TASK BRIEF:
Using the material that follows, output exactly the lines from the one containing "Viewport: 1280px width, 650px" through the one containing "Click the home", with both ends kept.
- Opening Delimiter -
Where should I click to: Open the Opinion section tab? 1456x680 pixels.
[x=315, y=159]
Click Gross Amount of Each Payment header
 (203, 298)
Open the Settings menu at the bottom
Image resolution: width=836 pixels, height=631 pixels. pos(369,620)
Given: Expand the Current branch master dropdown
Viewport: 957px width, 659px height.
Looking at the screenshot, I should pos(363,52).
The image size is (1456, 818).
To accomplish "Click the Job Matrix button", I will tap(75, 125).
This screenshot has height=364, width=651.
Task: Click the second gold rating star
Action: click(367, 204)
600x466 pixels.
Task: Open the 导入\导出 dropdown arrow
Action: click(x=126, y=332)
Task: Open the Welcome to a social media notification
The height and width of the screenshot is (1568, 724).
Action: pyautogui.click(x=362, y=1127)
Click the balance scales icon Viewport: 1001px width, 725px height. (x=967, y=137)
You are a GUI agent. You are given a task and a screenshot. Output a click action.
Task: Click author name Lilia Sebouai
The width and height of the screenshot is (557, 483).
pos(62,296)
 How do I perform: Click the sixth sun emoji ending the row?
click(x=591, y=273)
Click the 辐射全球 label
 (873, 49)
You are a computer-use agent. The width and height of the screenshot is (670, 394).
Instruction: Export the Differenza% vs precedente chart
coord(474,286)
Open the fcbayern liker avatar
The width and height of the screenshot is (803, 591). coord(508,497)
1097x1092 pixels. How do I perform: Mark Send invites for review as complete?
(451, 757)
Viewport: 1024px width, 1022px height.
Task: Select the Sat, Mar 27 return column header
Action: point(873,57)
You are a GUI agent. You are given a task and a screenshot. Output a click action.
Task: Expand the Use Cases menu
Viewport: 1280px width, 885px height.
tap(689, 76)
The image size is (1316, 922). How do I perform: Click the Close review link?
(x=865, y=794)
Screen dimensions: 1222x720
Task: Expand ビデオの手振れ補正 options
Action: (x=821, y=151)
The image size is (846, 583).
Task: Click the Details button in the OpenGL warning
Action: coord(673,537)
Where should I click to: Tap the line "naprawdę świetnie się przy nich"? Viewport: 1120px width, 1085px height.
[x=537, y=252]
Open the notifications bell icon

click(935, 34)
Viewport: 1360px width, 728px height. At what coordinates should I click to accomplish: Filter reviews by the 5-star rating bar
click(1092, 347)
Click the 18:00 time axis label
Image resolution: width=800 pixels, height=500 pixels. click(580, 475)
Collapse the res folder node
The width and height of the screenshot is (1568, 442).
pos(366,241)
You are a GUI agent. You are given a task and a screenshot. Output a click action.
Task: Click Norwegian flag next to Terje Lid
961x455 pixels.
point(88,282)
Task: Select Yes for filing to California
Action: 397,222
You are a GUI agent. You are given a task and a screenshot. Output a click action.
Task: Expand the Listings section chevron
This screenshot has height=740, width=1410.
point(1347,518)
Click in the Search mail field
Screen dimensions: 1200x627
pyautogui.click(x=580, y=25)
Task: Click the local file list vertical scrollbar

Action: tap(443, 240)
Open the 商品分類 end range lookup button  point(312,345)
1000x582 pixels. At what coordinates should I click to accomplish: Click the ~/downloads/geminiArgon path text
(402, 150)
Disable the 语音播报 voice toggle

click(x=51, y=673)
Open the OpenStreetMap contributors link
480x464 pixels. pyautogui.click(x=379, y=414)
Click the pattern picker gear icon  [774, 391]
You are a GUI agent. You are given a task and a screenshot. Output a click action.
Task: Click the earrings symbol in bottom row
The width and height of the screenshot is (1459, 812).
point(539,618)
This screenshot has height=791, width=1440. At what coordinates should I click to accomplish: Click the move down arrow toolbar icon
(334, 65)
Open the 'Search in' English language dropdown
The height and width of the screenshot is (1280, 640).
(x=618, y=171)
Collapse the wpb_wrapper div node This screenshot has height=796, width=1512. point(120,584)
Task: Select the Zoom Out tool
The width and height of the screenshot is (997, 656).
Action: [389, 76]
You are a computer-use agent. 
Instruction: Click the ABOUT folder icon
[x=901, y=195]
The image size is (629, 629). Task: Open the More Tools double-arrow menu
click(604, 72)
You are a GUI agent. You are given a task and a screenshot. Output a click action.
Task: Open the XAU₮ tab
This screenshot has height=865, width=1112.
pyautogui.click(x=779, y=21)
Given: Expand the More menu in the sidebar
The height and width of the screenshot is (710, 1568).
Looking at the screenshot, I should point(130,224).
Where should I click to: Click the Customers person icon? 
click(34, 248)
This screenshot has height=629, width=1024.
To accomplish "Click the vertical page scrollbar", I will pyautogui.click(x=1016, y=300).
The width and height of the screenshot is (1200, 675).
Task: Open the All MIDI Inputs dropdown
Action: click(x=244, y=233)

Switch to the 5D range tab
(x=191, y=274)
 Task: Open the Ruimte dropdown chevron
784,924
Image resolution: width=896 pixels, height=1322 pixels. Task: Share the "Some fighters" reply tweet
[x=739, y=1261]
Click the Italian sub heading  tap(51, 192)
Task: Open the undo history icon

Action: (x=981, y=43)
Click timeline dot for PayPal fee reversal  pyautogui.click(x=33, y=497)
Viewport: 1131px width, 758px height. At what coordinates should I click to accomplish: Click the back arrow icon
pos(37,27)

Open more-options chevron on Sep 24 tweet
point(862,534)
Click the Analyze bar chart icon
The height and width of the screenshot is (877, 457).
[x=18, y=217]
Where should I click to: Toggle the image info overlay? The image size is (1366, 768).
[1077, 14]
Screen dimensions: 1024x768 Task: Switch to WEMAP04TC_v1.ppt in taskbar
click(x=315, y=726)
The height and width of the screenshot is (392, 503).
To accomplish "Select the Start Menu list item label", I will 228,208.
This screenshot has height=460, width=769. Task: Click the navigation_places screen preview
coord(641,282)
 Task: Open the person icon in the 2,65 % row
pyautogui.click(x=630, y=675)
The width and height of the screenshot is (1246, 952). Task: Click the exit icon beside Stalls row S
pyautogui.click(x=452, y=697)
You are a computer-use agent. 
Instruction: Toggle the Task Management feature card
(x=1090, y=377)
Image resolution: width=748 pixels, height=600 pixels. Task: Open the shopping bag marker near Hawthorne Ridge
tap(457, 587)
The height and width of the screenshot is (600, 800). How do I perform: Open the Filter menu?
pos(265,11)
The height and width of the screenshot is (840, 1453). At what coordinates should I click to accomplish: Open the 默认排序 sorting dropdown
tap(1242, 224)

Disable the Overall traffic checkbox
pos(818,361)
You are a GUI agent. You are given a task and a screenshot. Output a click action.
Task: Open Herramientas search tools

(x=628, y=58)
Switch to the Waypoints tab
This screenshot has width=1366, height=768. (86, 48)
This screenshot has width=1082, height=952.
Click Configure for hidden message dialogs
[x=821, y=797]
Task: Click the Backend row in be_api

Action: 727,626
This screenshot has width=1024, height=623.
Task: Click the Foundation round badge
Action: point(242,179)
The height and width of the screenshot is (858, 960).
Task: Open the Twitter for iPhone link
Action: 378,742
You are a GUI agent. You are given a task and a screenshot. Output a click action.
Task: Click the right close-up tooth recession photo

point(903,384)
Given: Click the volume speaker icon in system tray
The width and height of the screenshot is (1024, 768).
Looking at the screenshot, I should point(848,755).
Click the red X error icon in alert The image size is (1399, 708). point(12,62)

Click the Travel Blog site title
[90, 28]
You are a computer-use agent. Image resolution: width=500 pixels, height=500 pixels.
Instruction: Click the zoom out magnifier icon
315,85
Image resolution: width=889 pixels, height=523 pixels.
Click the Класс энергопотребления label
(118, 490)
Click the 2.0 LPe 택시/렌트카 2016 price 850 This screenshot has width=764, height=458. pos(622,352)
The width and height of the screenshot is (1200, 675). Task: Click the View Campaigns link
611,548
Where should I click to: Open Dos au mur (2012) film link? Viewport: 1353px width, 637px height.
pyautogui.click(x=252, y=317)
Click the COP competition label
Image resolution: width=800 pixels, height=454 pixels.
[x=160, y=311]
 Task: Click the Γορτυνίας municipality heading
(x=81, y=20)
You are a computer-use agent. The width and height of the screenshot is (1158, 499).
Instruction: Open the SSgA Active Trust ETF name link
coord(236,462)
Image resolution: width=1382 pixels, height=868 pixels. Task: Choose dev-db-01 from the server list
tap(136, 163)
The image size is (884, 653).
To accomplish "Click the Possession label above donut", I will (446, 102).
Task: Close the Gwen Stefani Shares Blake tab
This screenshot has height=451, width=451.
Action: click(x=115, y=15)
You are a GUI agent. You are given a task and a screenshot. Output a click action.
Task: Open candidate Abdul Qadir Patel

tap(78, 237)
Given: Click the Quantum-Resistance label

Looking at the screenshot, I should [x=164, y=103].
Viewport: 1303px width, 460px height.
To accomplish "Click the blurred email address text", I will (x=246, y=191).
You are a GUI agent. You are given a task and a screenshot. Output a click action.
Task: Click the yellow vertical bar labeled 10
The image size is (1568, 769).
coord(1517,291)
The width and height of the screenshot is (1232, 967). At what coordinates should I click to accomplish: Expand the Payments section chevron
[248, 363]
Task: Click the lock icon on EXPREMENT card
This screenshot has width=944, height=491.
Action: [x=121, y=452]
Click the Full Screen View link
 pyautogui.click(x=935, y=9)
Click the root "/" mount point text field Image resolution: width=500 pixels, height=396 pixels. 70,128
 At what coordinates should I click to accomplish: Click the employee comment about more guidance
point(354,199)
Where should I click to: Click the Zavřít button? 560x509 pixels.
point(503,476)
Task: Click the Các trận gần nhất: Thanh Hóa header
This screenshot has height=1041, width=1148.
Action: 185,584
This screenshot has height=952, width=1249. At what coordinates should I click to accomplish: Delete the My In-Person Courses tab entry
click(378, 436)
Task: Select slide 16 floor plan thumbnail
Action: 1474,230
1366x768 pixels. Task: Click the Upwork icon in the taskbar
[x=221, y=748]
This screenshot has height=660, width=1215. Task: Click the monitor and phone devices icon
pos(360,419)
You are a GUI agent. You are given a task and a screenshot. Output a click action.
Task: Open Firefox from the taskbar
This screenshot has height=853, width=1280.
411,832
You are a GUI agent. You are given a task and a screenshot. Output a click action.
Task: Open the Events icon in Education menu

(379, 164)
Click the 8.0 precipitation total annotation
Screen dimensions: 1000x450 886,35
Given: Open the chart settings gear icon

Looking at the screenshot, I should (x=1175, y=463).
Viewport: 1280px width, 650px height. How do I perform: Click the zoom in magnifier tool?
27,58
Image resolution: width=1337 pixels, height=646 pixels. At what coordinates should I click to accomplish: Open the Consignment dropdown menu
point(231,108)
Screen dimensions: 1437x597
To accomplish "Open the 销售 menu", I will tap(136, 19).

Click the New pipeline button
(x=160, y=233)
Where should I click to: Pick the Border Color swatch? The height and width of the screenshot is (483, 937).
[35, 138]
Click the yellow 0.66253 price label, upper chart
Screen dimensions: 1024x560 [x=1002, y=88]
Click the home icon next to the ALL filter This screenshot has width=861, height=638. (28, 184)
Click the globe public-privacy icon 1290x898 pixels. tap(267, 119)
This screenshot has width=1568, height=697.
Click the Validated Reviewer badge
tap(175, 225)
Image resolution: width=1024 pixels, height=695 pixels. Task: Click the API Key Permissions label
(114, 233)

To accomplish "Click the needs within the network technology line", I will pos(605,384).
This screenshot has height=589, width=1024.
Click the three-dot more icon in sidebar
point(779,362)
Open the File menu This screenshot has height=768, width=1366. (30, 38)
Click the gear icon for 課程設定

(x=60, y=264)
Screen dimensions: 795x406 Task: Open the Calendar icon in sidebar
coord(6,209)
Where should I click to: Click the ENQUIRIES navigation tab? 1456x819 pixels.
- Closing Delimiter -
RESPONSE TO THIS EXERCISE:
Viewport: 1280px width, 650px height. How do I perform: Click the zoom in magnifier tool?
27,58
Image resolution: width=1337 pixels, height=646 pixels. At what coordinates should I click to accomplish: Open the Consignment dropdown menu
point(231,108)
Screen dimensions: 1437x597
To accomplish "Open the 销售 menu", I will tap(136, 19).

Click the New pipeline button
(x=160, y=233)
Where should I click to: Pick the Border Color swatch? The height and width of the screenshot is (483, 937).
[35, 138]
Click the yellow 0.66253 price label, upper chart
Screen dimensions: 1024x560 [x=1002, y=88]
Click the home icon next to the ALL filter This screenshot has width=861, height=638. (28, 184)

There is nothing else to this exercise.